I press a quick kiss against her lips. “I think it would be for the best. Let’s take the ATV out and explore some of the trails. We can see everything that’s changed since we were kids.” It’s an activity we both used to enjoy.

Her eyes clear as she nods. “Sure, that sounds fun.”

“After that, we can make dinner.”

Her brows rise as she drops her chin. “And then what?”

My lips tremble around the edges with a smile. “I don’t know. Probably watch a little TV before hitting the sack.”

She blinks as her brows slam together. “Are you being serious?”

“I’m exhausted after that game. I was hoping to get a little extra shuteye.” There’s a pause. “Isn’t that what you had in mind?”

With narrowed eyes, she tilts her head. “I can’t tell if you’re screwing with me or not.”

I tug her to me as my lips hover over hers. “When I’m fucking you, baby, you’ll know it.”

Her body melts against mine. “I want you so much, Carson.”

Her soft admittance has everything crumbling inside me. How the hell did I go so long without making her mine?

It seems crazy.

As I get lost in her fathomless depths, it occurs to me that when I take this woman to bed, it’ll be different from any other past experience. This won’t be fucking or screwing. I’ll be making love to her, and that’s not something I’ve ever done before. The fact that this is Elle’s first time makes it all the more special. It’s important I slow things down and make it the best it can possibly be.

Tonight will change everything between us.

It’s a lot of pressure, but I wouldn’t have it any other way.

Chapter Thirty-Seven

Elle

I’d be lying through my teeth if I didn’t admit I’m nervous. Sure, I’ve scrolled through Tumblr and listened to my friends gossip about what it’s like to have sex, but I think we can all agree it’s one of those things you can’t fully understand until you experience it firsthand.

And tonight, that’s what will happen.

That being said, there’s no one else I’d want to do this with other than Carson. When I’ve laid awake at night in my bed and imagined the man who would be my first, it was always him.

From where I’m sitting at the long stretch of granite counter, I watch him move around the spacious kitchen, preparing dinner for us. He’s been here so many times that he knows where all of the pots and utensils are located.

Earlier this afternoon, we picked up lettuce, tomato, bread, and bacon to make BLT’s. When we were kids, it’s a meal my mom would make for us when we came in for lunch after being out swimming or fishing all morning. There’s something familiar about it that settles the butterflies that are attempting to wing their way to life in the pit of my belly.

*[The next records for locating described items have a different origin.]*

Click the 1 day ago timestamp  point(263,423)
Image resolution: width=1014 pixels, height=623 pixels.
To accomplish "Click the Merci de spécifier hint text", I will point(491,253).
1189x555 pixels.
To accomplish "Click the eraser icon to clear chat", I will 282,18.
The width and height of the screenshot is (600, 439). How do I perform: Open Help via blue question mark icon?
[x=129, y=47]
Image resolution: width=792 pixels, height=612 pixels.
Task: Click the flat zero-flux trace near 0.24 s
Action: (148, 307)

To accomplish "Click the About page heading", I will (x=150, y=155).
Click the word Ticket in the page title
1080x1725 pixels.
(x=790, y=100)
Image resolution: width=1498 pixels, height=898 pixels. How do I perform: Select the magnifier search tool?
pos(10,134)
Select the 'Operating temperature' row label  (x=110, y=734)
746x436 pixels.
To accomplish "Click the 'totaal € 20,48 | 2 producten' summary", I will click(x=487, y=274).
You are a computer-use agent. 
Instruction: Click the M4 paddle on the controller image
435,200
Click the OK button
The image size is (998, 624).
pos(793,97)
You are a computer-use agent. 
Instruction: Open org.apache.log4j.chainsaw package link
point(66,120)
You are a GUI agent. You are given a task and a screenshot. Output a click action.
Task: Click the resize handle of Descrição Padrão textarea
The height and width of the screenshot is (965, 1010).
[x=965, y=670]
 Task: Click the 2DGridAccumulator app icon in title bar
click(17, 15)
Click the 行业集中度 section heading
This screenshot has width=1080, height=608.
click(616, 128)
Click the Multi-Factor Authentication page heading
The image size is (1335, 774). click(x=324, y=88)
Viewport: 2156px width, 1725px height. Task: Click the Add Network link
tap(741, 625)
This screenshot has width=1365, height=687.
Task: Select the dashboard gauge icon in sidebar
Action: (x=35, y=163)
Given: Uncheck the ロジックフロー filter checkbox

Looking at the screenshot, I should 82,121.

I shift on my chair, wondering if it would help to busy myself with a meaningless task in order to take my mind off what will be occurring in a few short hours. As much as I want it to happen, that doesn’t mean I’m not anxious.

What if I’m not good at it and he’s disappointed?

Or it really hurts?

Or I hate it?

Those butterflies now feel more like pterodactyls trying to fight their way free. It takes effort to gulp down the burst of nerves and clear my throat. “Are you sure I can’t help with anything?”